La Cassazione: l’azienda può controllare il pc del dipendente infedele

Un dipendente che accede migliaia di volte ai server aziendali, scarica milioni di file riservati e li invia all’esterno. Un’azienda che se ne accorge, verifica il computer in dotazione e scopre l’abuso e licenzia. È la vicenda finita davanti alla Corte di Cassazione, che ha confermato la legittimità del provvedimento e, soprattutto, il principio secondo cui l’azienda può controllare i dispositivi dei dipendenti se ha motivi fondati per sospettare condotte scorrette, purché i lavoratori siano stati preventivamente informati delle regole sui controlli.
10 milioni di dati sottratti
La storia giudiziaria riguarda un dipendente infedele, secondo quanto ricostruito nei vari gradi di giudizio, che in 8 mesi aveva effettuato oltre 54 mila accessi non autorizzati al sistema informatico della società per cui lavorava, estraendo più di dieci milioni di file con dati lavorativi, informazioni personali e documenti contabili. Non solo: aveva anche inviato 133 fatture relative ai clienti dell’azienda a dieci indirizzi email esterni, violando la riservatezza e le policy aziendali.
Il licenziamento e il ricorso
Una volta scoperto il tutto, l’azienda lo aveva licenziato. Ma il lavoratore aveva impugnato il provvedimento, sostenendo che i controlli informatici fossero “illegittimi” e che non gli fosse mai stata fornita un’informativa adeguata sulla possibilità che l’azienda verificasse i dispositivi in dotazione.

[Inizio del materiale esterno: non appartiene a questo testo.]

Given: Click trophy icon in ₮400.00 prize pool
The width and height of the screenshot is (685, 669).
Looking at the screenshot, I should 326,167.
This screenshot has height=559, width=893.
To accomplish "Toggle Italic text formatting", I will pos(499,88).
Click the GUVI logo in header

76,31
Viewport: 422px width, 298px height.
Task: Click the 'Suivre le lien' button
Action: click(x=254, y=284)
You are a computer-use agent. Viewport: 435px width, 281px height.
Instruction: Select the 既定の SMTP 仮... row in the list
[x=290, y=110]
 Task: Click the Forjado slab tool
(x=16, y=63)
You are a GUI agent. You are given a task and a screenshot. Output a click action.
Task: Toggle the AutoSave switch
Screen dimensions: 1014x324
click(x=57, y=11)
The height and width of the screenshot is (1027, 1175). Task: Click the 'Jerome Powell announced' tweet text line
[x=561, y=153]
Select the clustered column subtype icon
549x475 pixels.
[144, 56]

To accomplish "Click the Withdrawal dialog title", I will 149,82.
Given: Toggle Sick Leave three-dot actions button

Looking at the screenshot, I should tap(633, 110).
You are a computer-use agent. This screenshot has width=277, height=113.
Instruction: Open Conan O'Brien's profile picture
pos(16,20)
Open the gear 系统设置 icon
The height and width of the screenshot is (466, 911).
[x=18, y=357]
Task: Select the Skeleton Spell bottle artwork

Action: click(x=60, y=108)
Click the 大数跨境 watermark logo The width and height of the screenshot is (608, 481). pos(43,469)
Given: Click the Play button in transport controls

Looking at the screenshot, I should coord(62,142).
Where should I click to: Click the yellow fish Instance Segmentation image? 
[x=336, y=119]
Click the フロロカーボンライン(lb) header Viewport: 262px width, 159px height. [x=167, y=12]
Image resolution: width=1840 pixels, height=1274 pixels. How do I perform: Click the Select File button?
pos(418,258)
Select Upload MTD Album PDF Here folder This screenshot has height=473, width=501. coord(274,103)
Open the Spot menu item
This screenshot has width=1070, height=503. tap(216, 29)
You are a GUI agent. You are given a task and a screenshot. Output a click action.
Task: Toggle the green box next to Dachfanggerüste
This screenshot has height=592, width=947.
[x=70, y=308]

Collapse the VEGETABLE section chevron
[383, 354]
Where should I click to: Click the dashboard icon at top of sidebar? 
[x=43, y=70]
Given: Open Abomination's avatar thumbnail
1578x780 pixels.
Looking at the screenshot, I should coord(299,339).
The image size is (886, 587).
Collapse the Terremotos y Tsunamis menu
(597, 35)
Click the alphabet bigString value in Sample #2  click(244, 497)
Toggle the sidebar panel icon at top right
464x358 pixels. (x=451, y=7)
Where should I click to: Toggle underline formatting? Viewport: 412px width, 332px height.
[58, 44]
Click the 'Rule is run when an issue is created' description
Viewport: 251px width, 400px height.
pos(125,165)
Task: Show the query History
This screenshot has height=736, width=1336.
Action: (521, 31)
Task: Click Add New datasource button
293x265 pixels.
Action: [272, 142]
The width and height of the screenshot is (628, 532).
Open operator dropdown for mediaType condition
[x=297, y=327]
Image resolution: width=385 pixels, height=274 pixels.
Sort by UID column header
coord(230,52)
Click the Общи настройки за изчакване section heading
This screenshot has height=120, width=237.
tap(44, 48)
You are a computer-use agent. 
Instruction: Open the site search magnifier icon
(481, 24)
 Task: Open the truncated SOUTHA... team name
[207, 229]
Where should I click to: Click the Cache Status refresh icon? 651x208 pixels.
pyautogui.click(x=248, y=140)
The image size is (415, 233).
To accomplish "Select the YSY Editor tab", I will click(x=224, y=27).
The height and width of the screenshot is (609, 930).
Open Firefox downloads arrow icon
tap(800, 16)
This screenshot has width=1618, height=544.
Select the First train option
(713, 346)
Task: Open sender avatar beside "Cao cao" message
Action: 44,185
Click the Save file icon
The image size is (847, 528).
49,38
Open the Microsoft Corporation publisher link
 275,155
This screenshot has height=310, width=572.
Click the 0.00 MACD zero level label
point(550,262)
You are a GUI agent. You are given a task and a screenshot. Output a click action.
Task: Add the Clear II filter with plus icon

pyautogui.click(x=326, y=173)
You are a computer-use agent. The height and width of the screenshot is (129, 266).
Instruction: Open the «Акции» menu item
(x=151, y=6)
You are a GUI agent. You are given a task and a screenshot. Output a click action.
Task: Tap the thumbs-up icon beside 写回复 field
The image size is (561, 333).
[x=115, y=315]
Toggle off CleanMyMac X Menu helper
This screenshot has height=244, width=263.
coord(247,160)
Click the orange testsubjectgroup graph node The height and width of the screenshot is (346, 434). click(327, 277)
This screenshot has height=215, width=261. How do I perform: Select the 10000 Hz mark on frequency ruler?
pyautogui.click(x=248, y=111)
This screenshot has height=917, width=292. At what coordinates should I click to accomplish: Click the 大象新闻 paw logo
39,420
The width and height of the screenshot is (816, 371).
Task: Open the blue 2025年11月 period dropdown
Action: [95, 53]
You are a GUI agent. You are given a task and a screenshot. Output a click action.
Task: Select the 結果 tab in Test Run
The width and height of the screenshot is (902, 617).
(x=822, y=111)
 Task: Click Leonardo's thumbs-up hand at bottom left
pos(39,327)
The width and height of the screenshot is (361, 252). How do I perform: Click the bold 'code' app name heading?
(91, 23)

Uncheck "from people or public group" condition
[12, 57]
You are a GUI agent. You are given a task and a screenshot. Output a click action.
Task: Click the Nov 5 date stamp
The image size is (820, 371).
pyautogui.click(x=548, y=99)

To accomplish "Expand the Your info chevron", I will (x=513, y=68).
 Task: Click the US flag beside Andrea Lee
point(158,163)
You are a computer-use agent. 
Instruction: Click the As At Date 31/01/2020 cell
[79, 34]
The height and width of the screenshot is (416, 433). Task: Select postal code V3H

La decisione della Cassazione
Gli Ermellini non gli hanno dato ragione. La Cassazione ha respinto il ricorso, chiarendo che i controlli effettuati dal datore di lavoro erano legittimi perché realizzati nel rispetto delle norme dello Statuto dei lavoratori (articolo 4) e delle policy aziendali interne. La società, infatti, aveva comunicato ai dipendenti – tramite un regolamento sull’uso degli strumenti informatici – che, in caso di anomalie, sarebbero potuti essere eseguiti controlli per verificare eventuali violazioni, nel rispetto della legge e delle tutele sulla privacy. Tali informazioni, secondo i giudici, rendono il lavoratore consapevole della possibilità di monitoraggi in presenza di comportamenti sospetti, e quindi le prove acquisite risultano pienamente utilizzabili.
Violazione della fiducia
Il verdetto descrive condotte considerate “particolarmente gravi”: un numero abnorme di accessi abusivi, un arco temporale prolungato (da ottobre 2020 a maggio 2021), l’invio di decine di mail con allegati sensibili a soggetti esterni. Azioni che, secondo i giudici, hanno esposto l’azienda a rischi patrimoniali, danni d’immagine e potenziali sanzioni del Garante Privacy. In più, durante l’orario di lavoro, il dipendente si sarebbe dedicato ad attività estranee ai propri compiti, dimostrando disinteresse e violando i doveri di fedeltà e diligenza previsti dal contratto.
Il principio giuridico
Con questa sentenza, la Cassazione ribadisce un principio ormai consolidato: i controlli sugli strumenti aziendali sono ammessi se i dipendenti sono stati informati delle modalità e dei limiti di utilizzo. Non solo: le prove ottenute in questo modo sono valide anche a fini disciplinari e il licenziamento è legittimo quando le violazioni compromettono il rapporto di fiducia. In altre parole, se un lavoratore usa in modo scorretto i mezzi informatici dell’azienda, il datore di lavoro può intervenire – fino al licenziamento – purché lo faccia nel rispetto delle regole.